Given problem 1
Answer these questions about the Spark thread:
(a) In the asker's file, what line separates one user's data from the next?
(b) Which method does the reply's code call to add an index for grouping?
(c) What file path does the reply's code pass to textFile?
Given problem 2
Retype the part of the Spark thread between "Reputation: 153" and "elements = sc.textFile(path_to_file)", inclusive.

Source text
★ ★ ★ ★

Reputation: 153
I have the following data in a file:
User: Test
Comment: Test
References: Test1 Test2 Test3
#####
User: Test1
Comment: Test1
References: Test2 Test3 Test4
...
Now I want to check, which user referred to something the most. This means, that a correlation between "User" and "References" needs to exist. When using the following code, each line becomes one element in the RDD:
elements = sc.textFile(path_to_file)
At this point it is no more possible to make a correlation between the "User" and the "References" values with functions like map(), since the elements of the RDD are treated independently.
Is it possible to tell the textFile() function to use a custom delimiter, other than newlines? (In the above case it would be 5 #)
Are there any other solutions to this problem?
Upvotes: 1
Views: 1022
Reputation: 2451
You can try this approach. Read as rdd, filter out blank lines and separator 5# then add index for grouping, convert to DF, groupBy and you have user and references in one row.
import spark.implicits._
import org.apache.spark.sql.functions._
val r1 = spark.sparkContext.textFile("data/splithash.txt")
val rdd = r1.filter(!_.trim().equals(""))
.filter(!_.equals("#####"))
.zipWithIndex()
.map(s => (s._1, Math.ceil(s._2/3).toInt))
val df = rdd.toDF()
df.show()
df.groupBy('_2).agg(collect_list('_1)).show(false)

★ ★ ★ ★

Given information
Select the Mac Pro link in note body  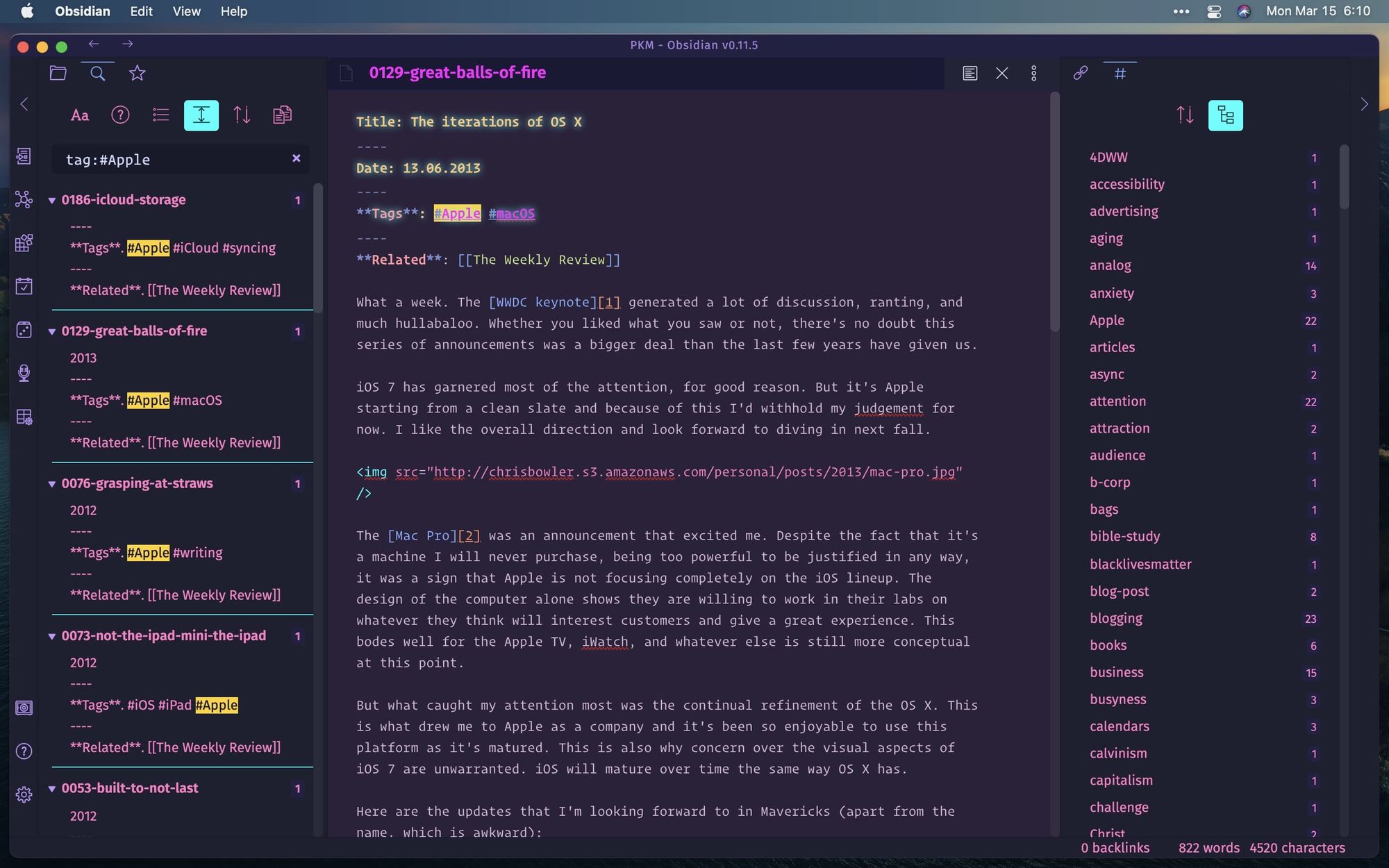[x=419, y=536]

★ ★ ★ ★

Task response 1
(a) A line of five # characters: #####
(b) zipWithIndex()
(c) "data/splithash.txt"

Task response 2
Reputation: 153
I have the following data in a file:
User: Test
Comment: Test
References: Test1 Test2 Test3
#####
User: Test1
Comment: Test1
References: Test2 Test3 Test4
...
Now I want to check, which user referred to something the most. This means, that a correlation between "User" and "References" needs to exist. When using the following code, each line becomes one element in the RDD:
elements = sc.textFile(path_to_file)